Muita gente veio visitar e uma pessoa fez uma pergunta filosófica: não dá o que pensar, não, Mário, quase ter morrido, de ter que mudar de vida?

Não, não dá.

Eu entendo a preocupação dela, porque é isso que nos é vendido o tempo todo: as histórias de gente que rala demais e aí depois que sofre um grande acidente, um enfarte, muda de vida e dá exemplo de superação.

Mas acontece que eu já decidi, há muito tempo, que não queria esse tipo de vida pra mim. Eu decidi que não queria ser uma pessoa que precisasse de uma experiência traumática para abrir os olhos para o que verdadeiramente importa.

Não dizem por aí que é importante a gente aprender com os erros dos outros porque a vida é muito curta para cometermos todos os erros possíveis? Esse é um erro que, desde cedo, eu aprendi a evitar. Escolhi sempre ter uma vida plena e satisfatória ao invés de ter uma história bonitinha de superação depois de ter me entregue para ser surrado pelos estresses da vida.

Há alguns anos, li num livro de Ricardo Semler uma coisa que ajudou a me nortear neste assunto:

Alguém que administra bem seu tempo e produz qualidade em tempo menor é necessariamente um atrevido. Se ainda sai para o teatro e cinema à noite, passa o fim de semana só com a família, e ainda busca os filhos no colégio para almoçar com eles, aí já configura um estado de deboche. Mas se ele conseguir sofrer o enfarte no próprio escritório, então é a glória.

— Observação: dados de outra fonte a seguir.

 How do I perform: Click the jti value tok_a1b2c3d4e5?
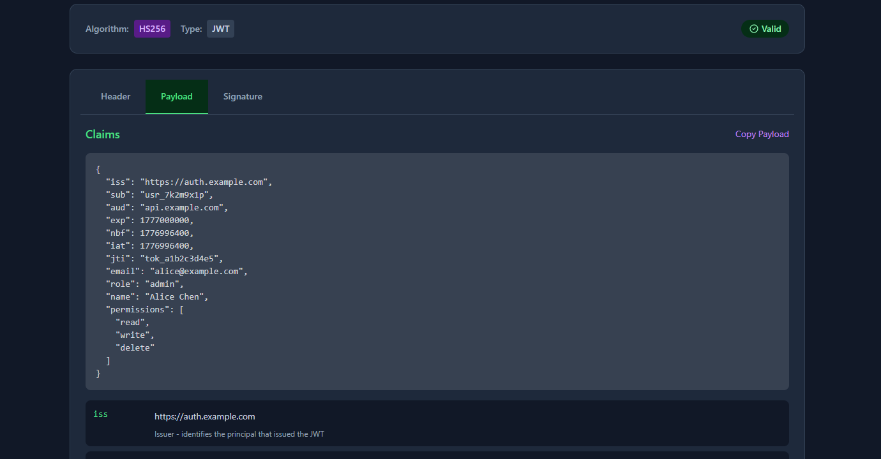click(182, 258)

Preferi ser debochado a ter a glória.

Claro que nem sempre acertei. Muitas vezes demorei para perceber e corrigir meus erros, e nem tudo na minha vida hoje está do jeito que eu gostaria, mas nada tão dramático, e tudo faz parte dos planos.

Não carrego mágoas, tento manter velhos amigos por perto, tenho poucas desculpas a pedir, carrego minhas tristezas com serenidade e lido com elas como velhas amigas. Quase tudo o que faço, faço por escolha, e tenho me dado cada vez mais uma das maiores liberdades que há: poder dizer não.

Busco sempre aprender e me tornar alguém melhor. Não só pra mim, mas para quem está em volta. E a cada passo, procuro o equilíbrio entre desejar o futuro e fazer as coisas agora antes que seja tarde demais.

O que sempre fiz foi, de vez em quando, me fazer uma pergunta semelhante: se eu sofresse alguma experiência traumática hoje, eu me arrependeria de como estou vivendo a minha vida?

Quando a resposta era sim, era hora de mudar.